» **EXERCISE PROMPT**
Reproduce the records verbatim from the first line through the line containing "click(x=518, y=160)", inclusive, omitting the pictures.

» **DATASET**

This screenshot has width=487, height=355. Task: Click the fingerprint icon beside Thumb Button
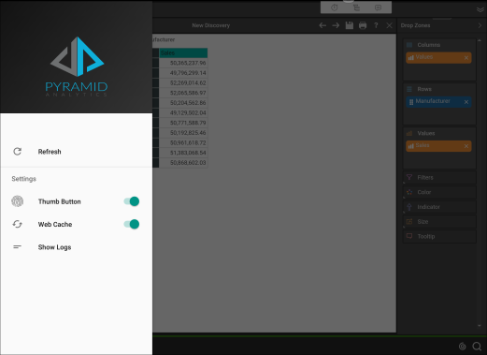pyautogui.click(x=18, y=201)
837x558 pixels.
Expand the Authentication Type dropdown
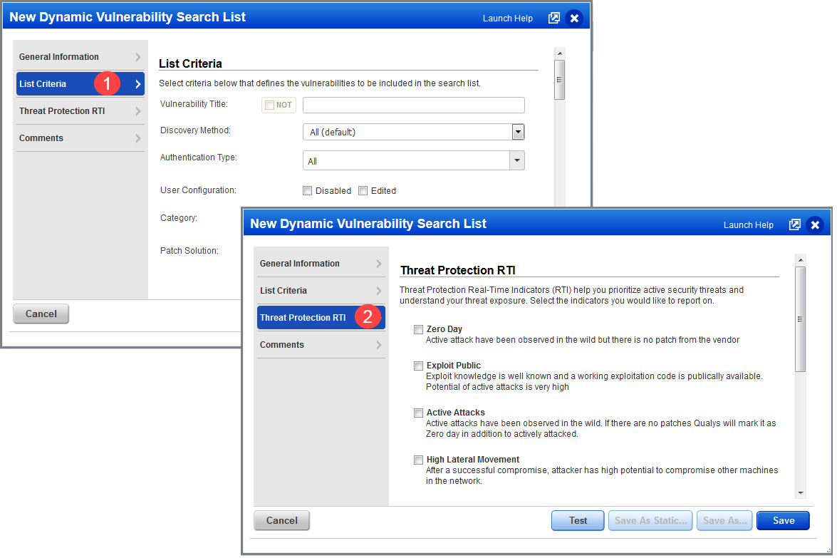click(x=518, y=160)
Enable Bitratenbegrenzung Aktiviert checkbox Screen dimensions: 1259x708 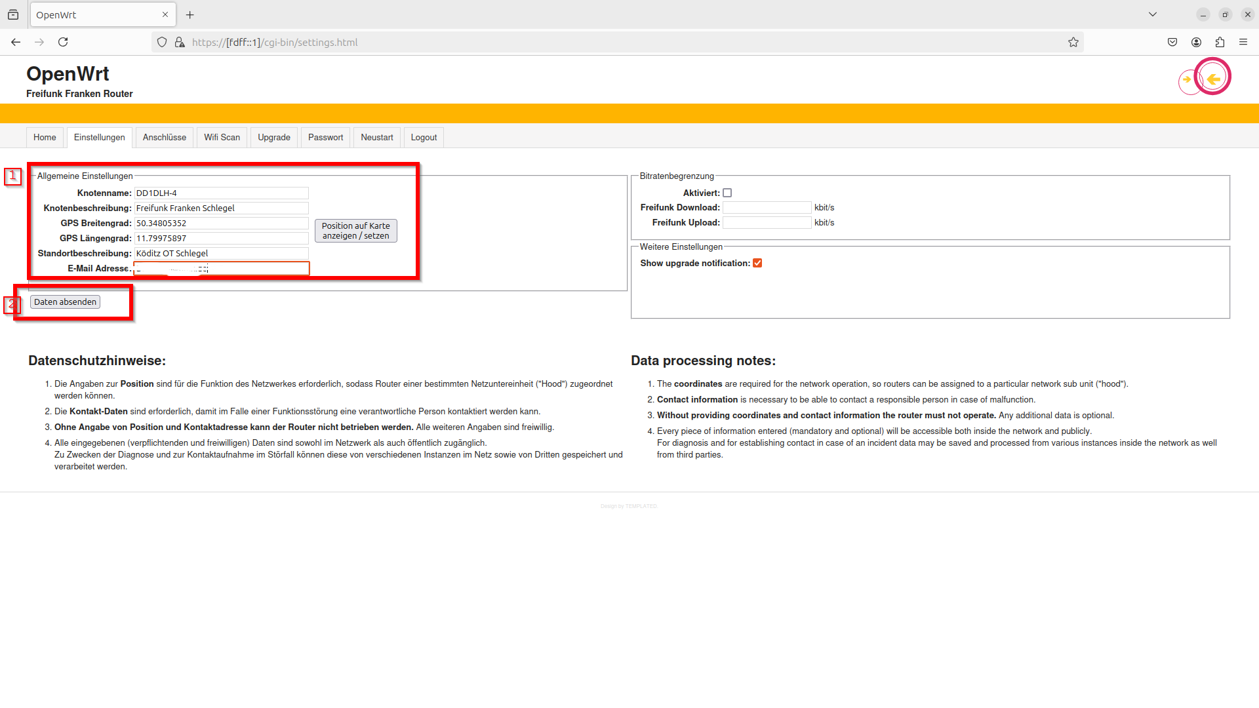pos(727,193)
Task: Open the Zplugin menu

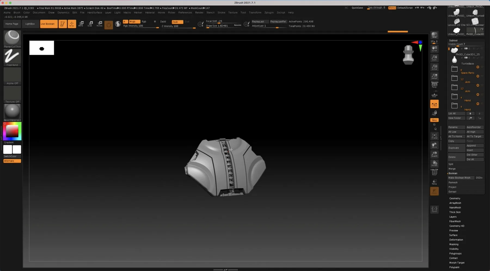Action: tap(269, 13)

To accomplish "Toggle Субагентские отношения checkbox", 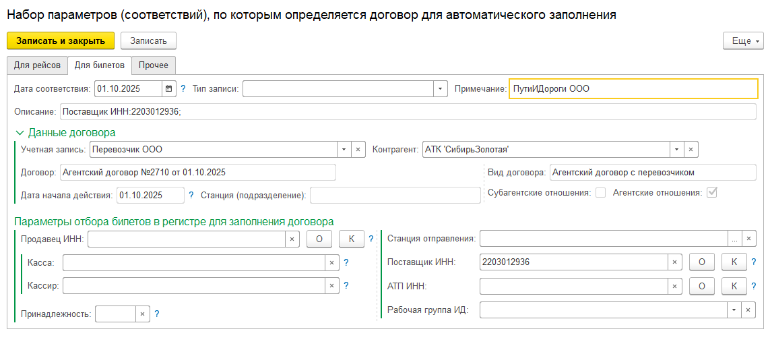I will [600, 193].

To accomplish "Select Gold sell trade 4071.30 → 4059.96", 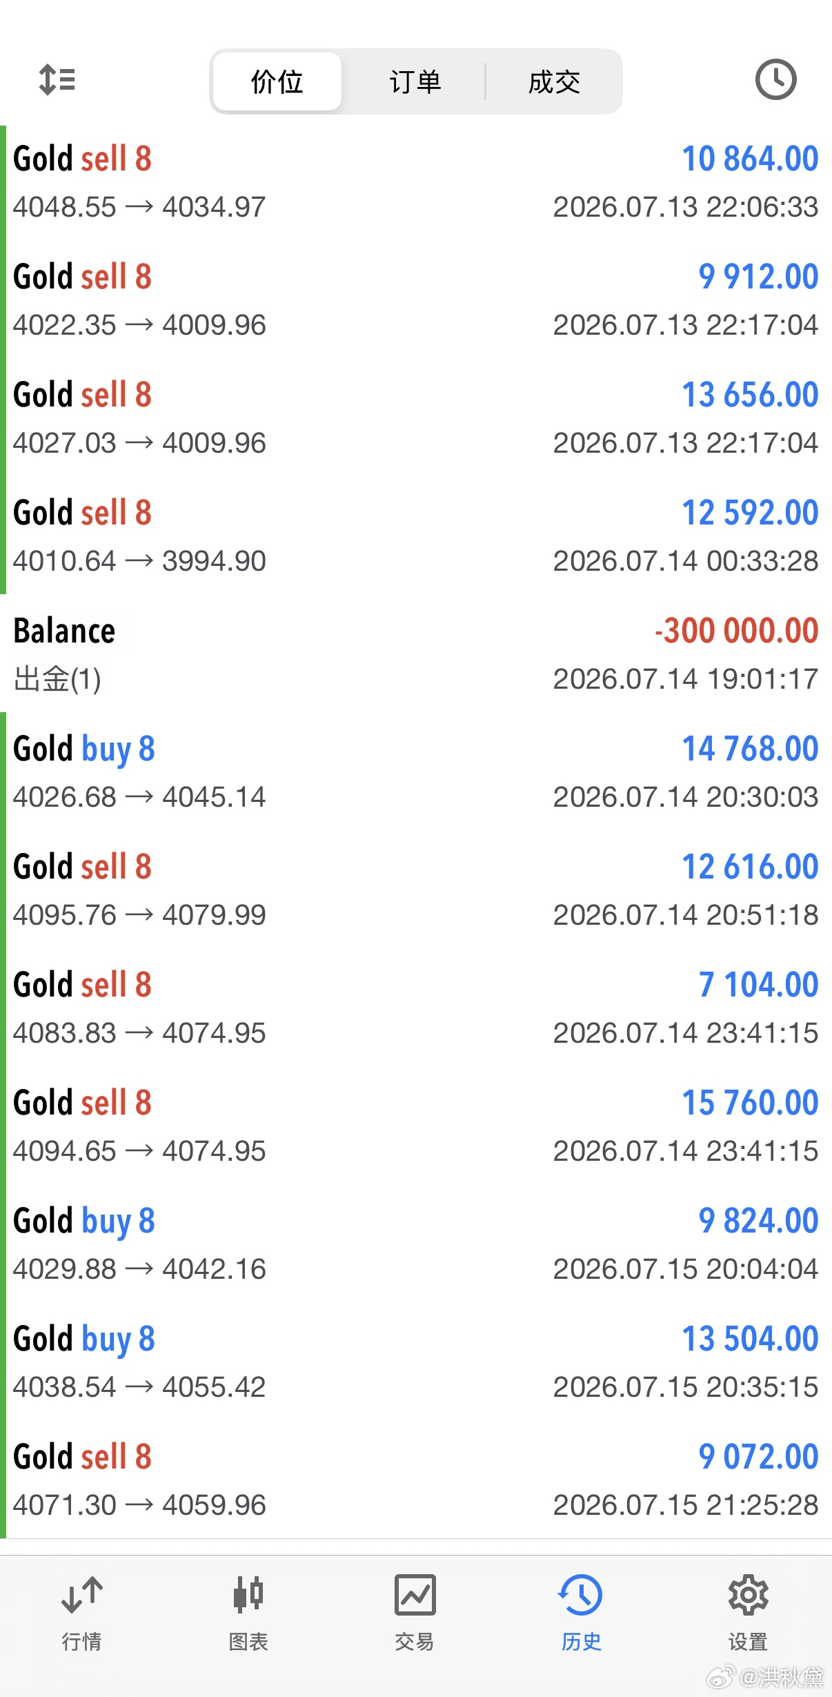I will pyautogui.click(x=416, y=1480).
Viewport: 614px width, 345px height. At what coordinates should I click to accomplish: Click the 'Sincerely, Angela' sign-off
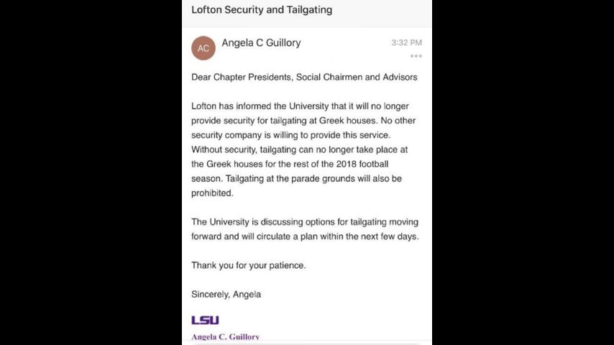pos(226,294)
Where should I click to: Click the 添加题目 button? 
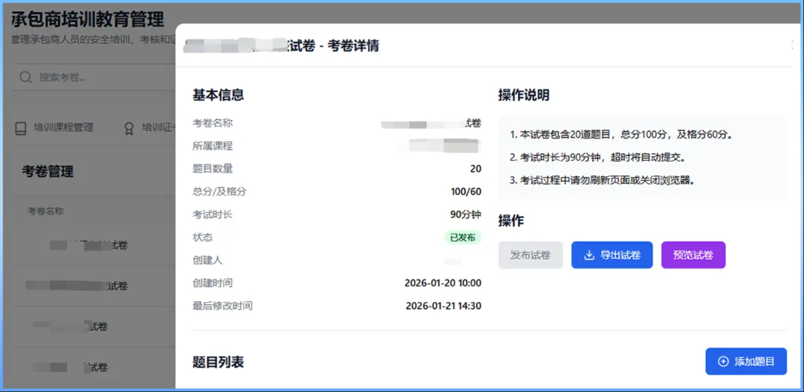pos(746,361)
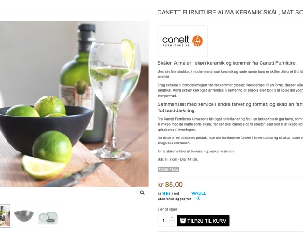This screenshot has height=233, width=303.
Task: Click the magnifier zoom icon on image
Action: tap(142, 192)
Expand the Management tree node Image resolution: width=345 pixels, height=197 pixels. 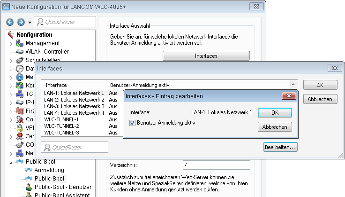(x=12, y=43)
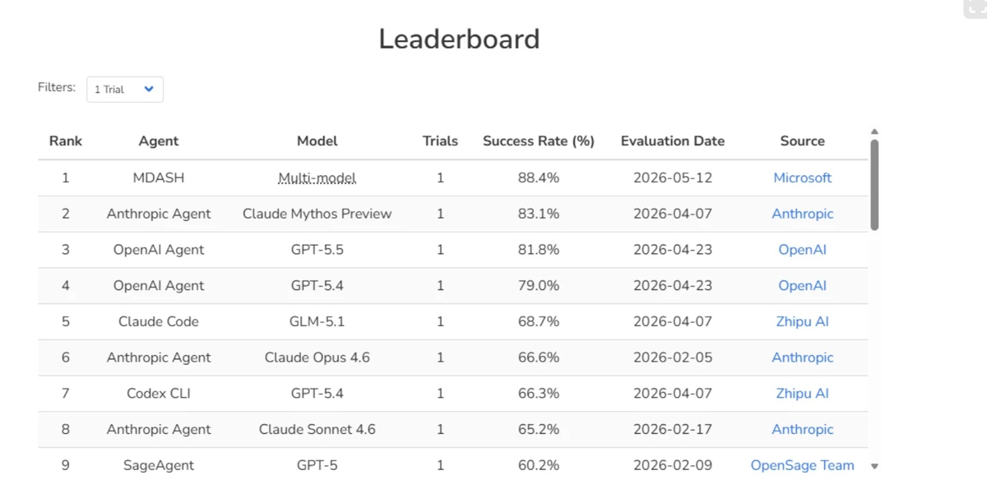Open the Anthropic link for Claude Sonnet 4.6
The image size is (987, 489).
click(803, 429)
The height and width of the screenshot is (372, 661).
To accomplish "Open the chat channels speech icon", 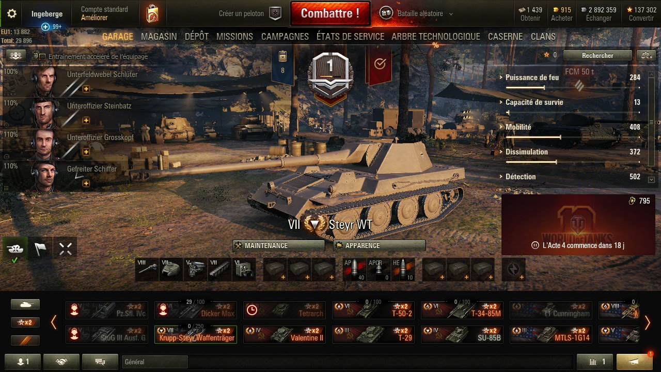I will 100,362.
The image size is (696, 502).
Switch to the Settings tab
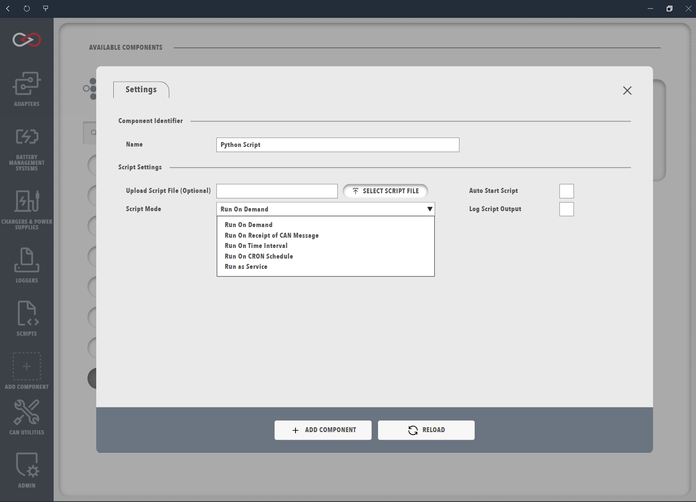coord(141,90)
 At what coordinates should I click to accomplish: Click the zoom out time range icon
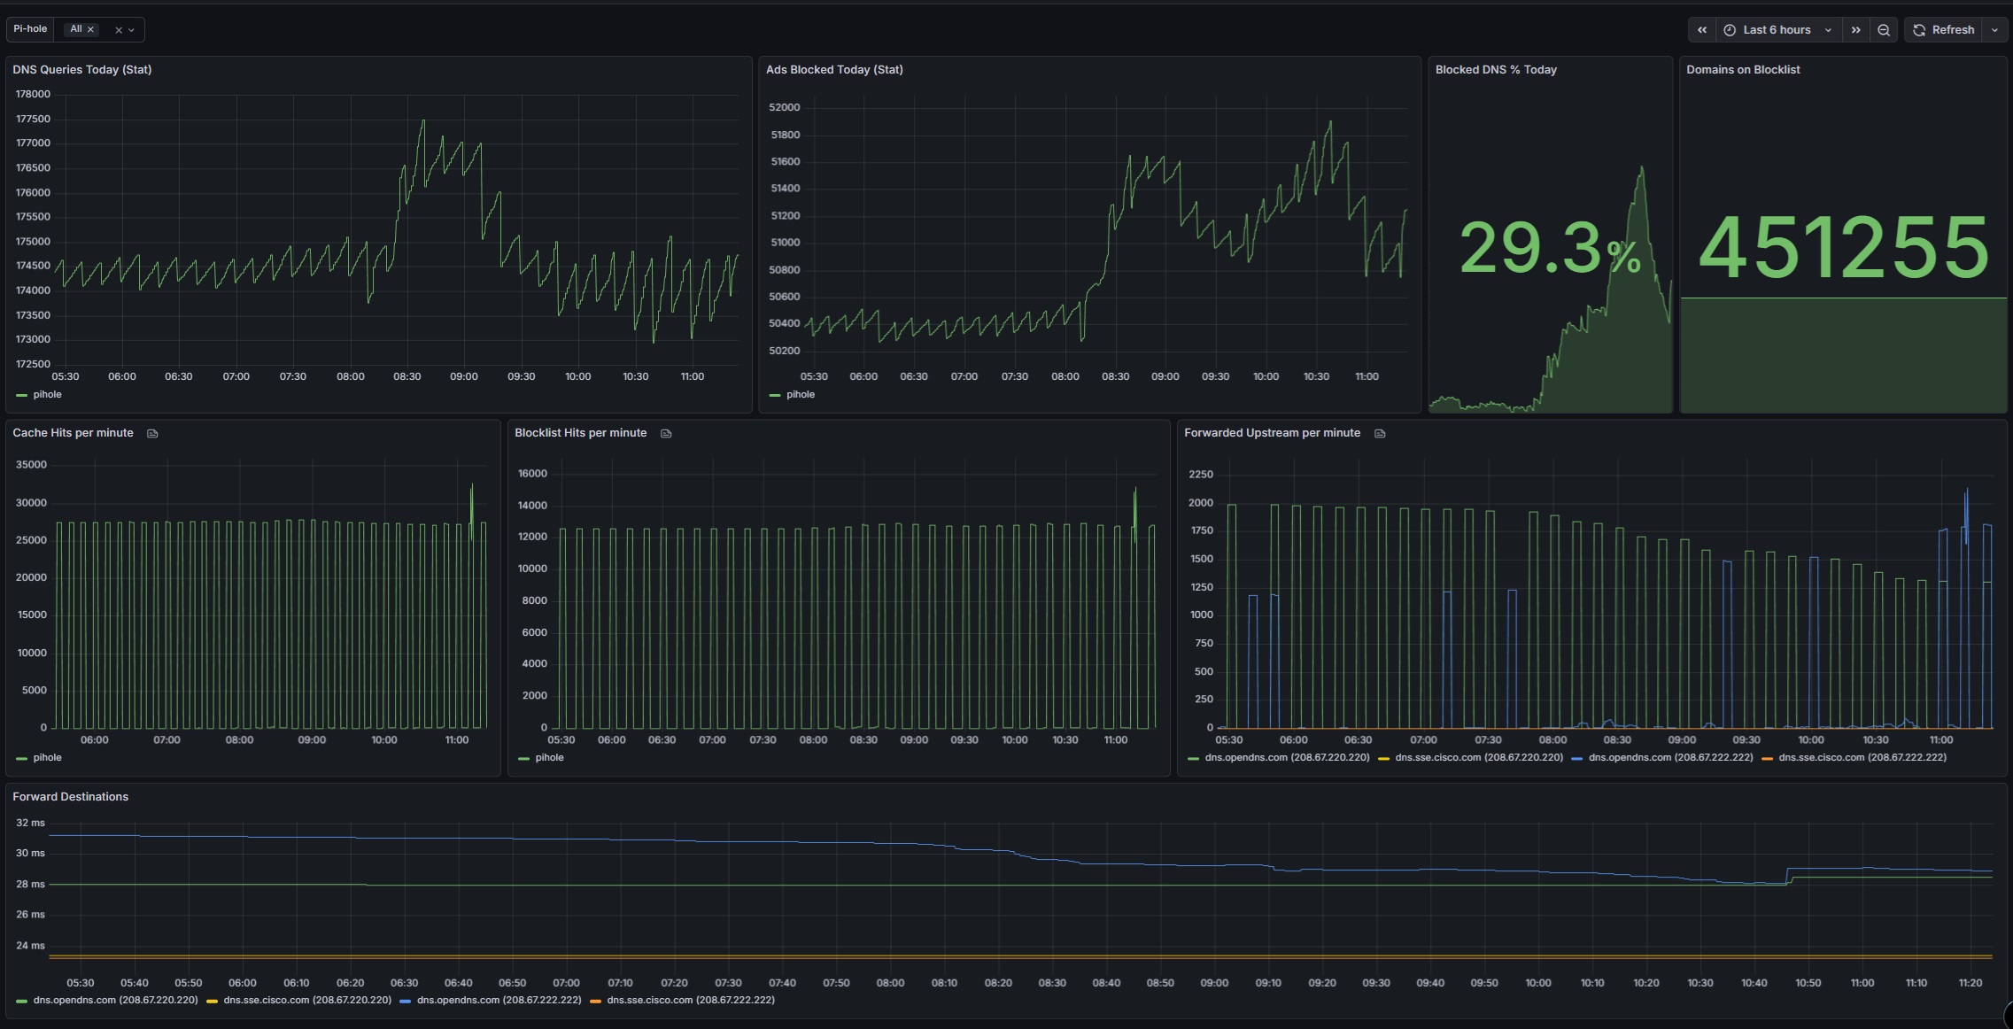tap(1884, 30)
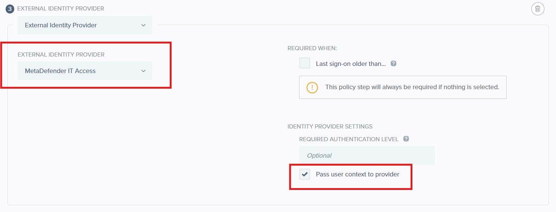Click the Required Authentication Level optional field
This screenshot has width=556, height=212.
367,155
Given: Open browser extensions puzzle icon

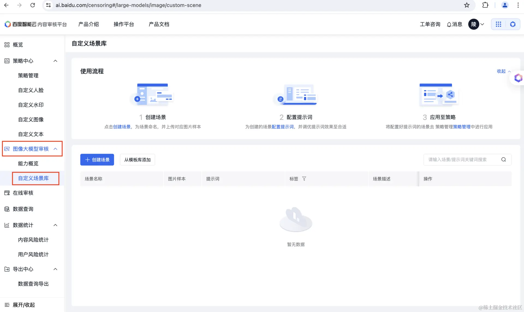Looking at the screenshot, I should point(485,5).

» **RESPONSE TO THE TASK**
This screenshot has width=487, height=355. Task: Click the fingerprint icon beside Thumb Button
pyautogui.click(x=18, y=201)
837x558 pixels.
Expand the Authentication Type dropdown
click(x=518, y=160)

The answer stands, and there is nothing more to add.